ROILO GOLEZ, Philippine National Security Adviser (2001-2004). The world and the Philippines as Roilo Golez sees it. With focus on national security, geopolitics, geo-security, economics, science and government.
The country’s top defense and military leaders have scuttled an Israeli weapons deal that was meant to be the Philippines’ primary defense against Chinese incursion in the West Philippine Sea, in favor of purchasing helmets, night goggles, body armor and radios to fight what they said was the more pressing threat of terrorism.
Documents obtained by the Inquirer showed that Defense Secretary Voltaire Gazmin, outgoing Armed Forces Chief of Staff Gen. Gregorio Pio Catapang Jr. and Army Commander Maj. Gen. Hernando Iriberri were responsible for removing the P6.5-billion shore-based missile system (SBMS) that was negotiated between the Israeli and Philippine governments in December 2014 from the list of military hardware to be purchased under the first phase of the revised Armed Forces modernization program.
Gazmin, Catapang and Iriberri obtained only last month the President’s approval in principle to realign the P6.5-billion budget for a new shopping list of military equipment, including 832 designated marksmen rifles worth P149.76 million (P180,000 each); two lots of chemical-biological-radiological-nuclear (CBRN) protective gear worth P103.402 million (P51.701 million each); and 32 long-range sniper weapons systems worth P17.28 million.
The new items proposed by Gazmin, Catapang and Iriberri were said to overlap with at least three of the items already listed for purchase in the P85-billion AFP modernization project from 2013 to 2017. These items were P1.116 billion for 4,464 units of night fighting systems, P433 million for 1,446 handheld radios and P144 million for 60 HF radio units.
A source familiar with the transactions, but who spoke on condition of anonymity due to the sensitivity of the information, said the purchase of the antiaircraft missiles from Israel was only waiting for the President’s final approval when it was suddenly removed from of the military’s shopping list.
The Department of National Defense and the Israeli Ministry of Defense spent years negotiating the contract, which was finalized on Dec. 18, 2014.

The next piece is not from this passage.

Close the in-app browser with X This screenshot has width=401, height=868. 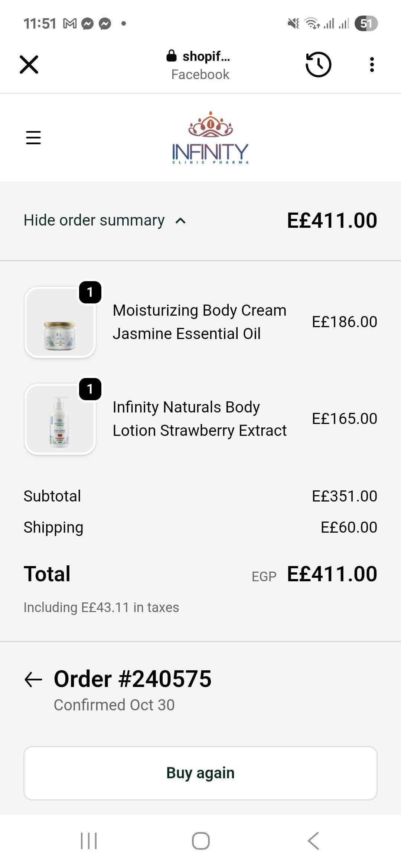[x=29, y=65]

“They want to realign the funds because they want to earn a windfall from commissions. [The Israeli deal was] a government-to-government contract so there was zero commission],” the source said.

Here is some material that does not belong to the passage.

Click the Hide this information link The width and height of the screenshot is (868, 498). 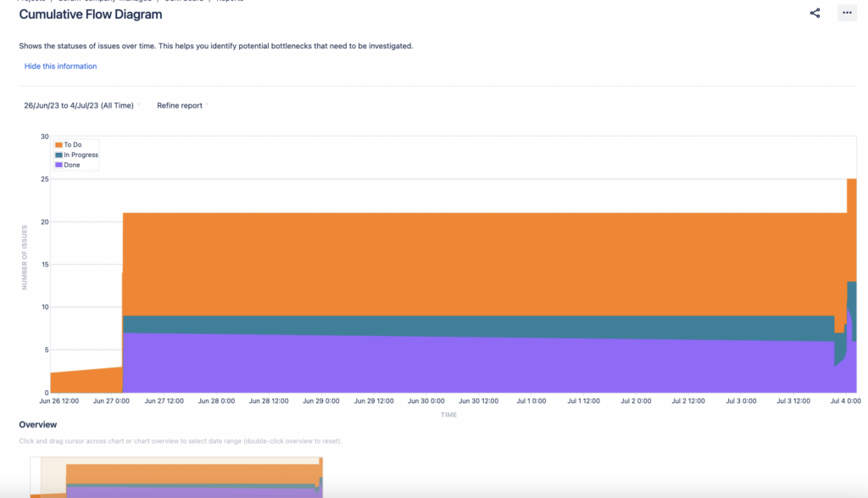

The source said the last-minute change in the procurement process came just weeks before Catapang’s scheduled retirement on July 10 when he reaches the mandatory retirement age of 56.
Iriberri, who was among the chief of staff nominees interviewed recently by President Aquino, used to be Gazmin’s senior military adviser and spokesman.
Documents showed that it was only last March that Gazmin had endorsed the acquisition of the missile system from Israel along with marksman and standard infantry rifles for the Philippine Navy as part of the revised AFP modernization program.
‘Review the deal’
The endorsement came after the President instructed Gazmin on Feb. 17 to review the SBMS deal with Israel to see if it complied with the Convention of Cluster Munitions.
Gazmin reportedly changed his tune after a meeting of military leaders in April in which Iriberri pushed to move the acquisition of the Israeli missiles to the second batch of acquisitions in the AFP modernization program, to be made by the next administration or from 2018 to 2022.
In a letter to Catapang, Iriberri said: “This is due to the rapid change in the internal security landscape brought about by the issues of the Bangsamoro Basic Law and the prevalent use of the IED (improvised explosive device) of the threat groups that inflicted significant casualties on our troops. The emerging security situation is further driven by the continuous military operations against the BIFF (Bangsamoro Islamic Freedom Fighters) and ASG (Abu Sayaff Group).”
Iriberri said that while the missiles were important to the country’s defense of the West Philippine Sea it was “more appropriate” to fill the “gaps” in the battlefield equipment of soldiers “in view of clear, present and continuing occurrences of terrorist acts.”
Iriberri’s recommendation prompted Catapang to fire off a May 18 letter asking Gazmin to remove the Israel missile system and replace it with Iriberri’s new shopping list. Gazmin approved the revision in a DND senior leaders meeting on June 10.
Gazmin, Catapang and Iriberri’s attempt to convince Aquino was successful as the realignment was approved in principle on June 15.
Three days later, Eal Ben Haim, acting president of Israel Military Industries, wrote President Aquino to remind him of the SBMS contract.
“We optimistically hope for the timely issuance of the notice of award and contract for your SBMS acquisition so that we may be honored to have the SBMS infrastructure realized, delivered, and installed during your incumbency and just in time for the Apec (Asia Pacific Economic Cooperation) meeting in the Philippines,” he said.
According to Haim, the Israeli government used the SBMS as “formidable defense and tested interceptor.”
The Inquirer tried but failed to contact Catapang for comment.